Xtrato
Xtrato

Reputation: 495

Clearing a JTextArea from another class

I'm very new to Java and I'm setting myself the challenge on writing a Caesar shift cipher decoder. I'm basically trying to clear a JTextArea from another class. I have two classes, a GUI class called CrackerGUI and a shift class. The JtextArea is in the GUI class along with the following method:

public void setPlainTextBox(String text)
{
    plainTextBox.setText(text);
}

The GUI class also has a clear button with the following:

private void btnClearActionPerformed(java.awt.event.ActionEvent evt) {                                         
    Shift classShift = new Shift();
    classShift.btnClear(); 
}   

Lastly i have the method in the shift class to clear the JTextArea.

public class Shift extends CrackerGUI {

public void btnClear()
{
    CrackerGUI gui = new CrackerGUI();
    gui.setPlainText(" ");
    System.out.println("testing");
} 
}

The testing text is printing out to console but the JTextArea wont clear. I'm not sure as to why :). I am sure it's a very simple mistake but it has me baffled. Any help would be appreciated.

Thank you in advance.

Upvotes: 0

Views: 737

Answers (4)

JB Nizet
JB Nizet

Reputation: 692231

The btnClear method clears the text area of a new CrackerGUI instance. It's like if you wanted to clear a drawing on a sheet of paper by taking a new blank sheet and clearing it. The original sheet of paper will keep its drawing.

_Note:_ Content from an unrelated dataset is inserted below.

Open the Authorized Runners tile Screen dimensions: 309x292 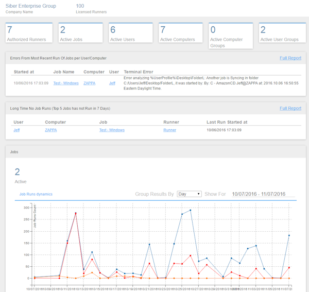[29, 33]
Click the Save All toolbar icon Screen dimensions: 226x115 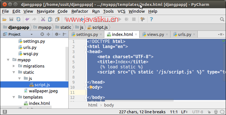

You need to pass the gui instance to your Shift:

public class Shift { 
    private CrackerGUI gui;

    public Shift(CrackerGUI gui) {
        this.gui = gui;
    }

    public void btnClear() {
        this.gui.setPlainText(" ");
    }
}

and in the CrackerGUI class :

private void btnClearActionPerformed(java.awt.event.ActionEvent evt) {                                         
    Shift classShift = new Shift(this);
    classShift.btnClear(); 
}   

Upvotes: 3

GETah
GETah

Reputation: 21459

Assuming CrackerGUI is your GUI, you should have the following instead:

public class CrackerGUI {

  public void setPlainTextBox(String text)
  {
    plainTextBox.setText(text);
  }
  public void btnClear()
  {
    setPlainTextBox("");
    System.out.println("testing");
  } 
}

One last thing, never make your GUI elements public! You should ask the GUI to clear itself and leave that knowledge of clearing elements hidden inside it.

Upvotes: 0

Hovercraft Full Of Eels
Hovercraft Full Of Eels

Reputation: 285450

You're misusing inheritance to solve a problem that doesn't involve inheritance. Don't have Shift extend CrackerGUI and don't create a new CrackerGUI object inside of the btnClear() method since neither CrackerGUi is the one that's displayed. Instead have Shift hold a reference to the displayed CrackerGUI object and have it call a public method of this object.

e.g.,

public class Shift  {
  private CrackerGUI gui;

  // pass in a reference to the displayed CrackerGUI object
  public Shift(CrackerGUI gui) {
    this.gui = gui;
  }

  public void btnClear() {
    //CrackerGUI gui = new CrackerGUI();
    gui.setPlainText(" ");
    System.out.println("testing");
  } 
}

You also should probably not be creating new Shift objects in your GUI's actionPerformed methods, but rather use only one Shift object that is a class field.

Upvotes: 3

Matt
Matt

Reputation: 95

You could try using static methods, as you would end up creating a new gui, then displaying that one, in stead of the current one already displayed.

This would require the parent class to be static too, which may cause errors in some of your methods, just a heads up.

Or else, you could create your own setText method:

void setText(JTextField t, String s){
  t.setText(s);
}

that may enable you to directly edit components in the current GUI.